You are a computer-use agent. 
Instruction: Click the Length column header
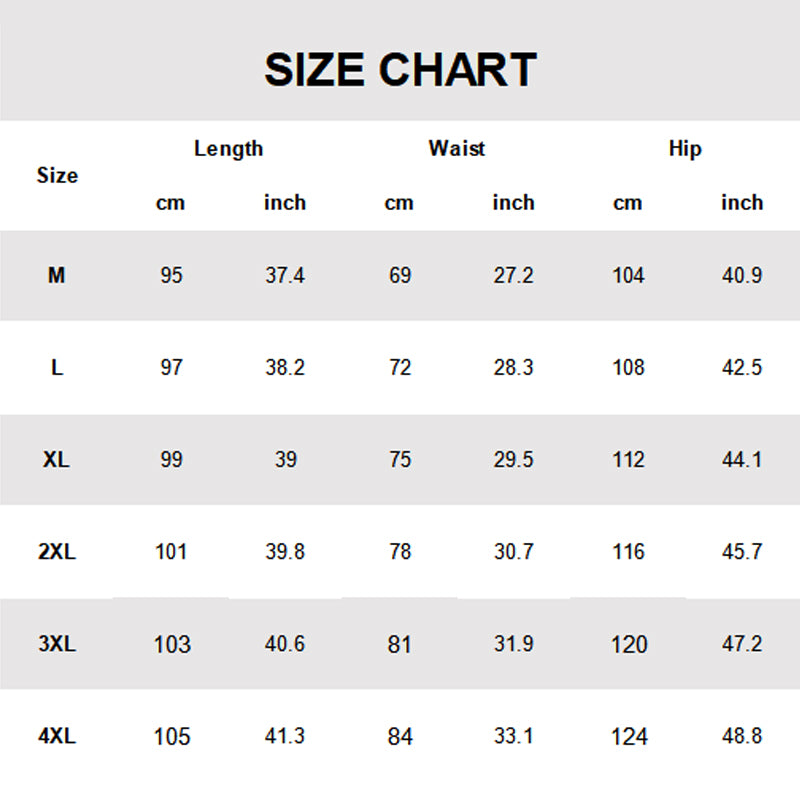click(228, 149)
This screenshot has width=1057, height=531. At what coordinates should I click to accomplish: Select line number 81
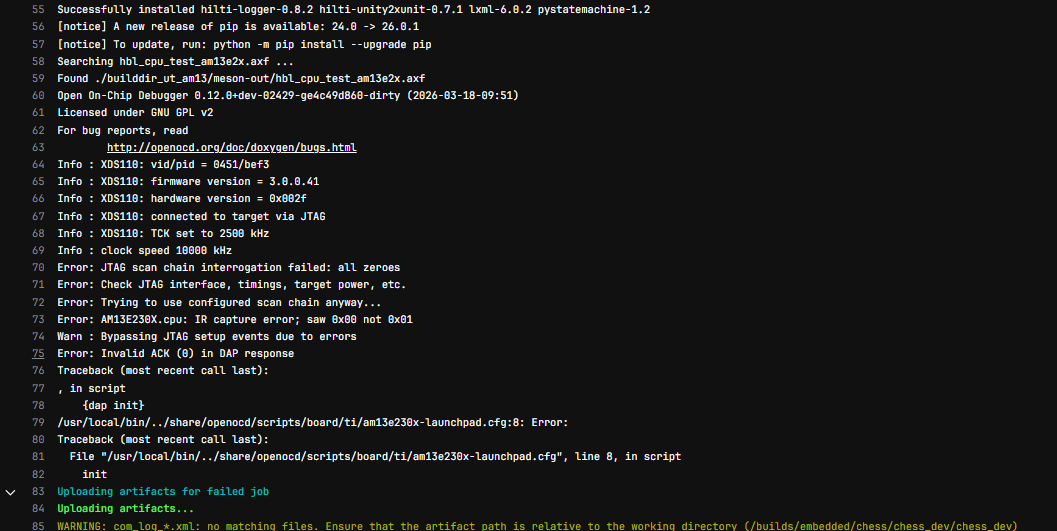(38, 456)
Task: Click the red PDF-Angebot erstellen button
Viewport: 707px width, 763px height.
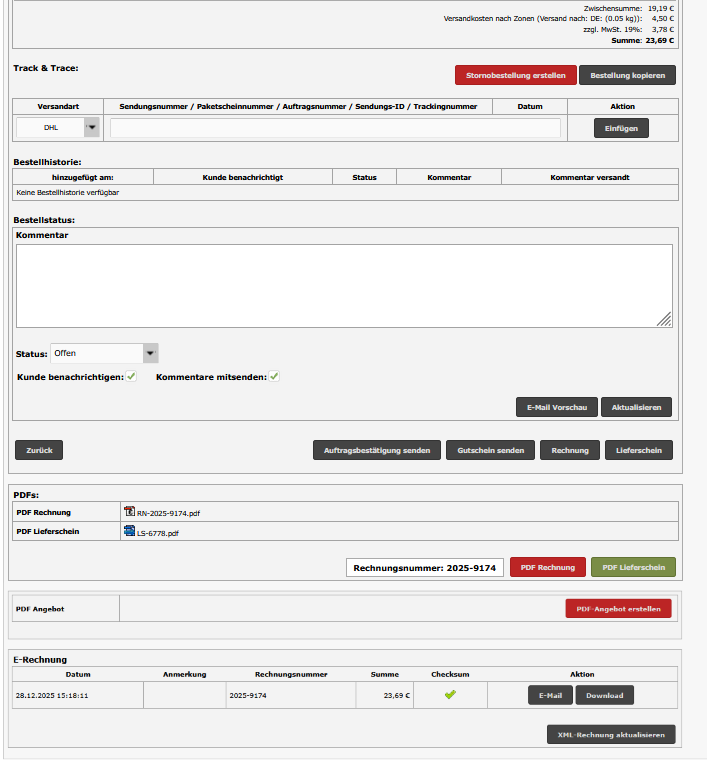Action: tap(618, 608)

---

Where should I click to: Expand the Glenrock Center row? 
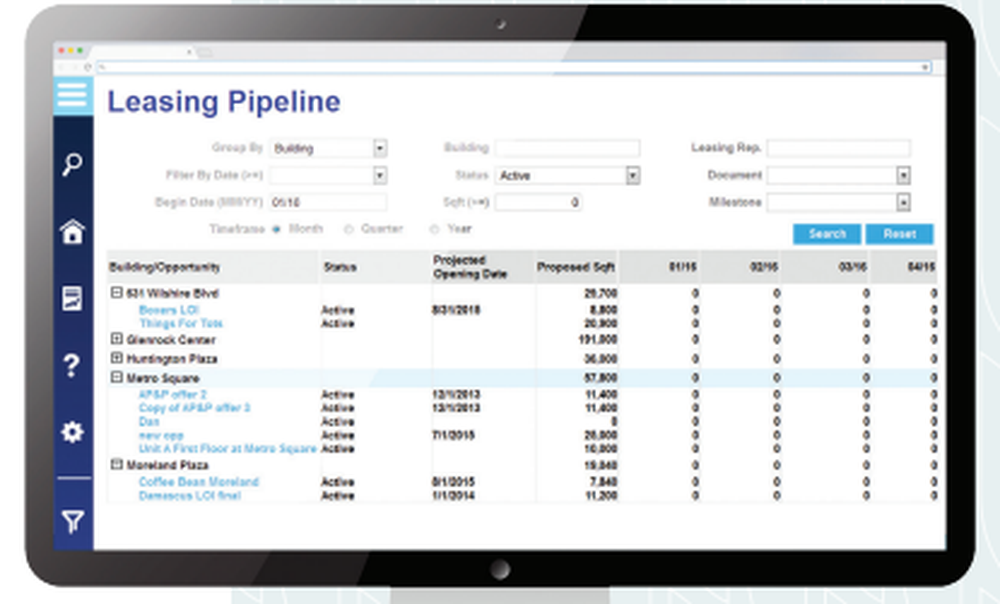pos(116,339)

---

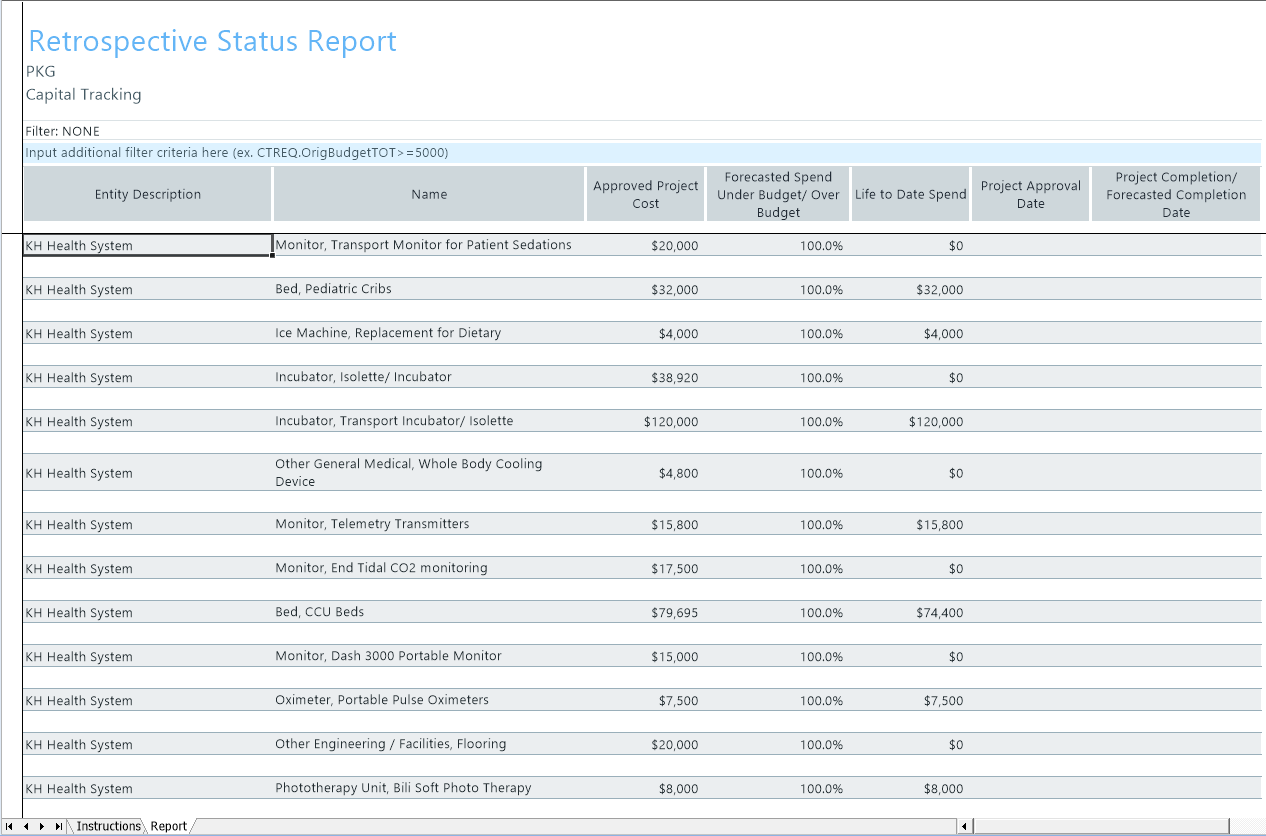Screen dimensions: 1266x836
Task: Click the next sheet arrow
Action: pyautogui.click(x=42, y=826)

__Task brief__: After locating "You are a computer-use agent." and "Task: Click the red" in the records above, return exactly the line holding each one and every line between them; leave out the pictures.

__Reply__:
You are a computer-use agent. 
Instruction: Click the Length column header
click(228, 149)
This screenshot has width=1057, height=531. At what coordinates should I click to accomplish: Select line number 81
(38, 456)
Task: Click the red PDF-Angebot erstellen button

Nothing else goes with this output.